2) How would you adapt this system for near-real-time bidding?
Keeping the same architecture, run smaller incremental updates more frequently. Batch new data (for example, the last hour or day of spend-and-conversion events), retrain or partially retrain the model, generate updated cost curves, and push new bids. This requires efficient streaming or micro-batching of attribution data, plus a robust engineering pipeline to avoid blocking the system with heavy training jobs. A possible workaround is to train a large model offline (daily or weekly) while using a lightweight online correction layer that nudges bids more frequently based on short-term fluctuations.
3) What happens if you use an ML model to optimize for lifetime value instead of just immediate conversions?
Change the target from short-term conversion counts to predicted long-term revenue from each user. The training data would include multi-week or multi-month user behavior. The cost curves would now map spend to predicted total future revenue, not just initial conversions. The slope metric becomes marginal return on ad spend rather than marginal number of sign-ups. The process stays the same, but instead of a conversions vs. spend curve, the system fits an expected lifetime value vs. spend curve.
4) How do you handle seasonality?
Seasonality can skew weekly data significantly. One approach is to include temporal features (day of week, month, holiday flags) in the model. Another is to maintain a baseline for each campaign’s typical performance during each seasonal period. Either method ensures the synthetic data generation accounts for known cyclic fluctuations.

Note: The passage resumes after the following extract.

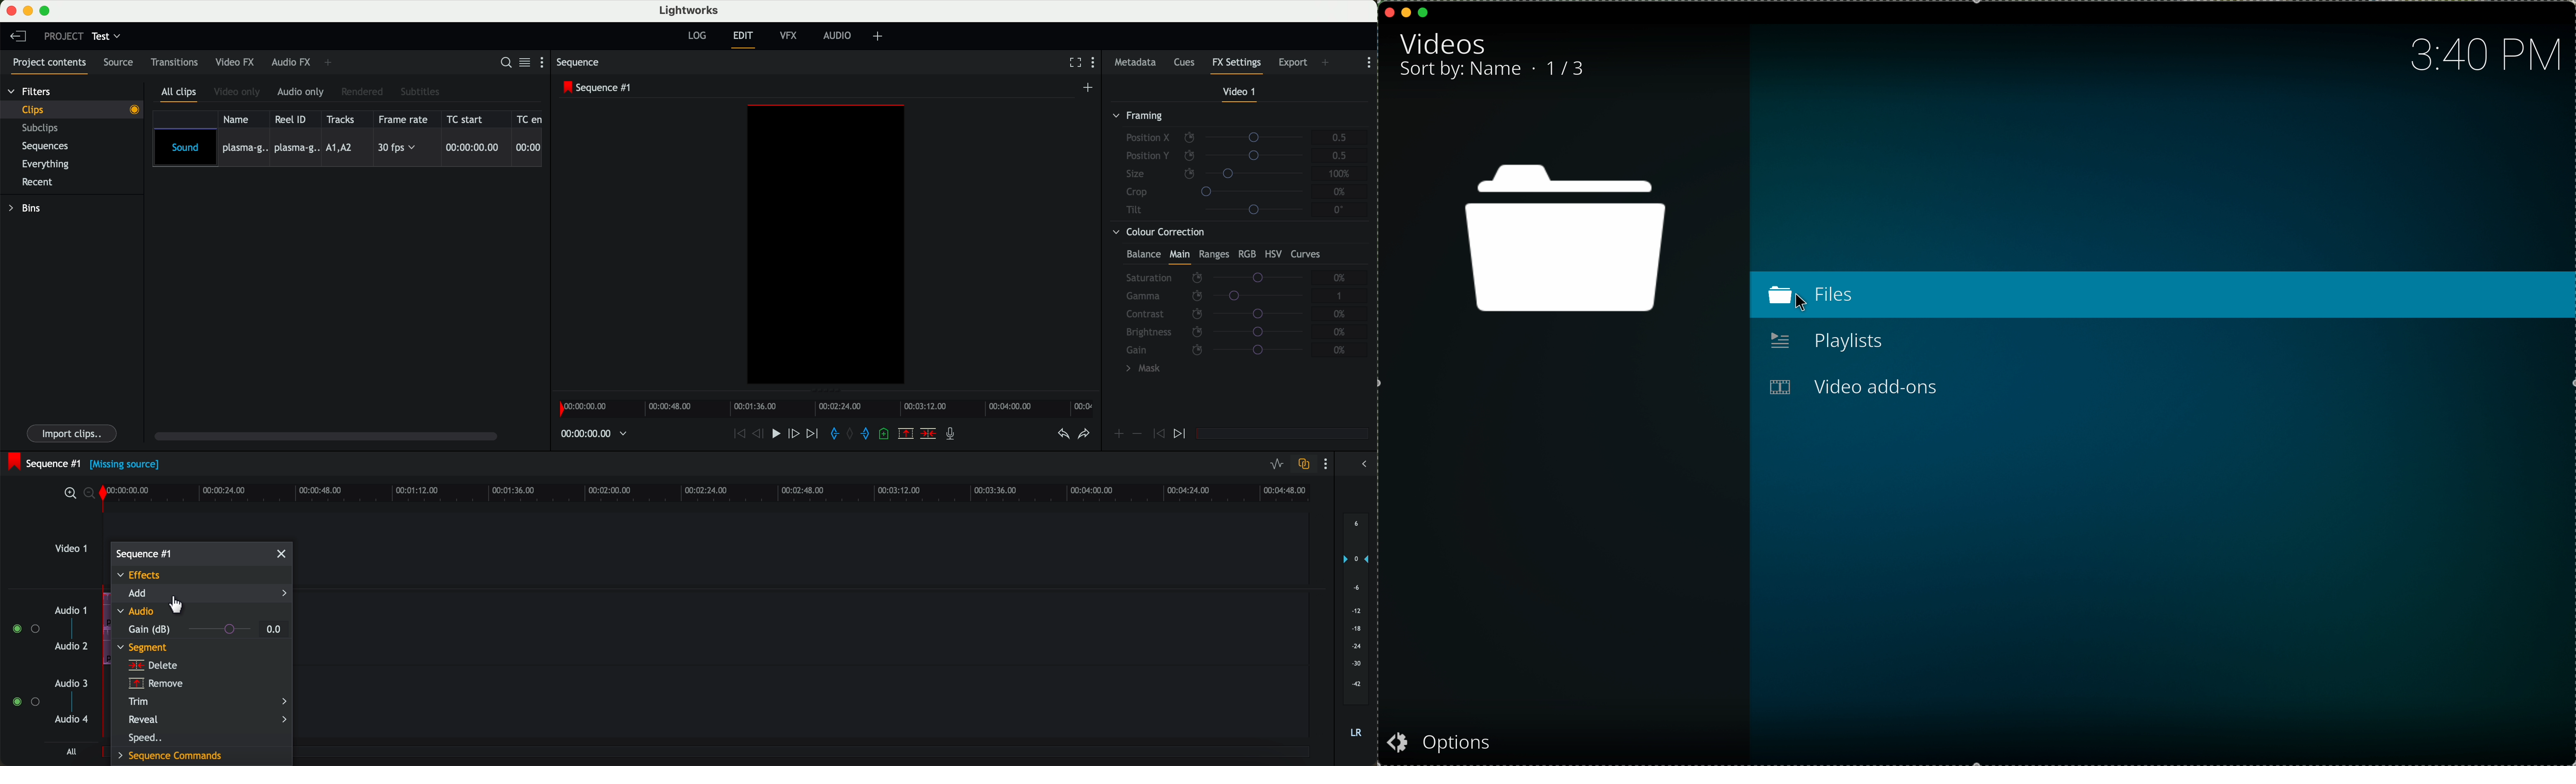 The width and height of the screenshot is (2576, 784). I want to click on sequence #1, so click(144, 553).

Rapid shifts (such as major holidays) might need either additional features or short-term, special-case adjustments to the predicted curves.

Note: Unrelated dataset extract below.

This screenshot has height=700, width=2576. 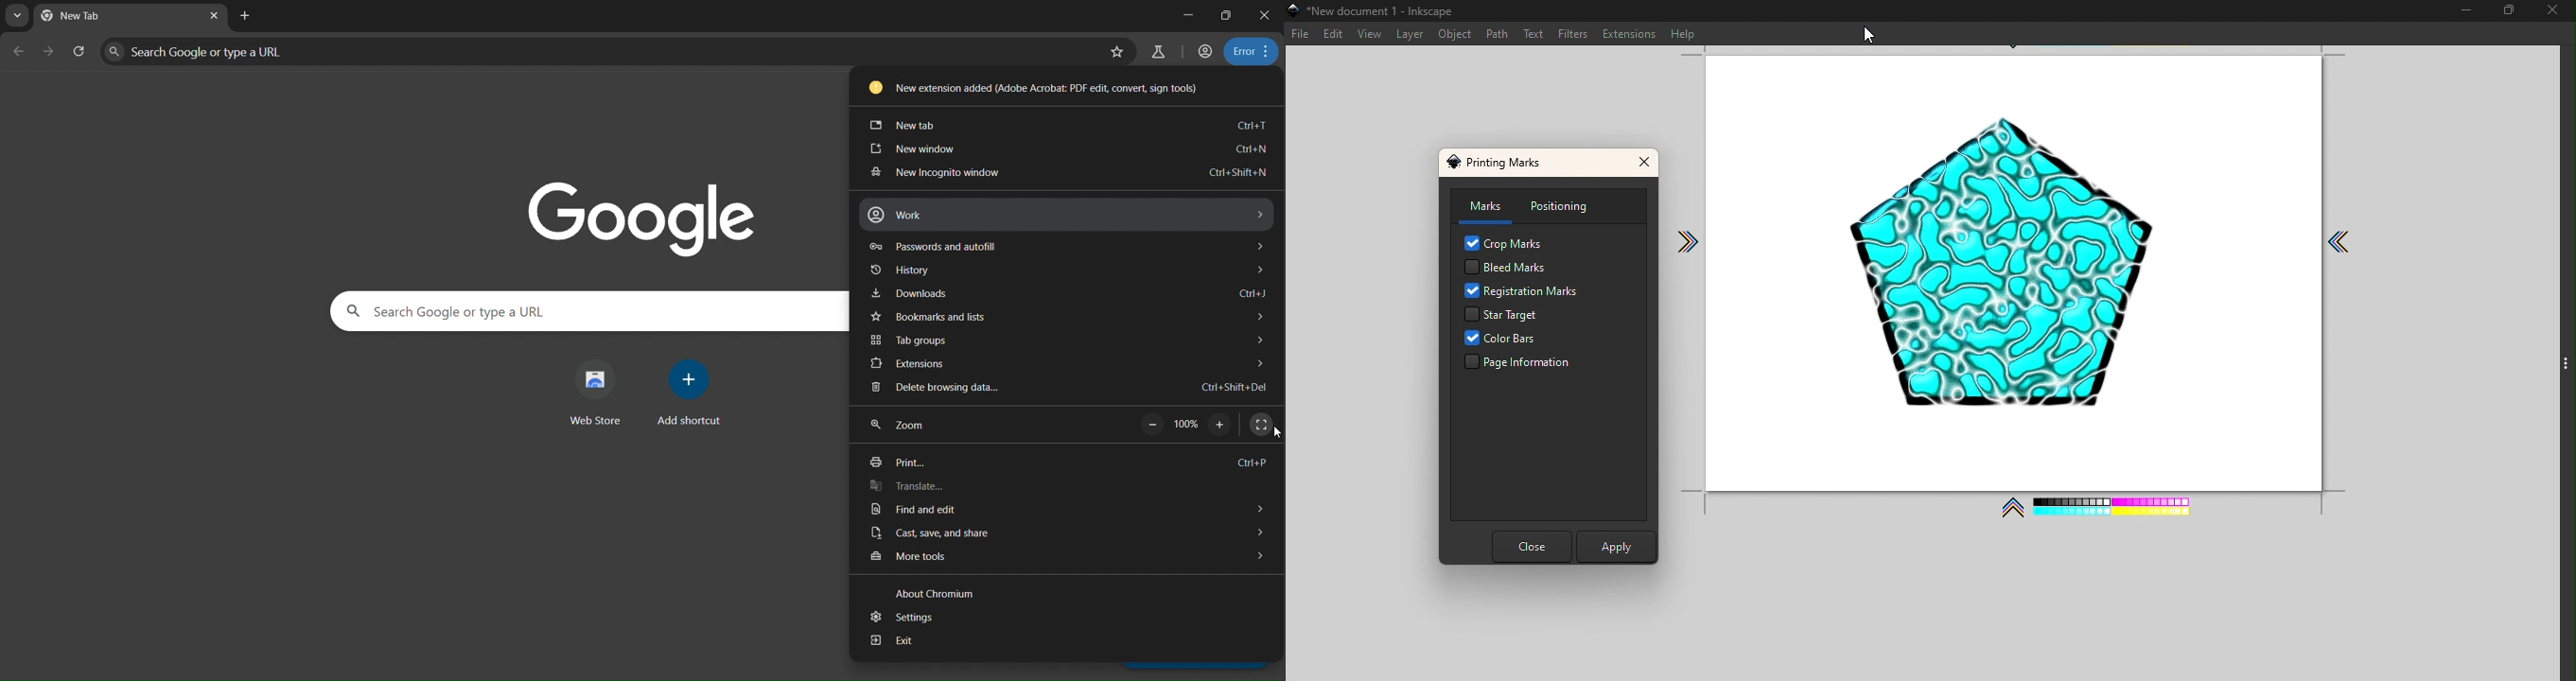 I want to click on current tab, so click(x=91, y=15).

5) Why use separate models for each channel if you also allow cross-channel learning?
Each channel has unique mechanics, targeting, and user demographics. Separate models let each channel learn its own patterns more precisely. Cross-channel knowledge transfer emerges through weighted sharing of data. A single monolithic model might conflate channel nuances or add overhead in hyperparameter tuning. A channel-specific approach balances shared learning with specialized modeling.
6) What are common pitfalls in implementing a multi-channel automated bidding system at scale?
Underestimating data quality issues (incomplete or mislabeled events), building a single model that is too generic and overlooks channel-specific nuances, failing to cap spend well outside the historical domain, ignoring campaign-level differences in sensitivity to synthetic data, or not periodically checking for model drift. Other pitfalls include slow data pipelines that prevent timely updates, and partial integration with channel partner APIs that leads to inconsistent bid application times.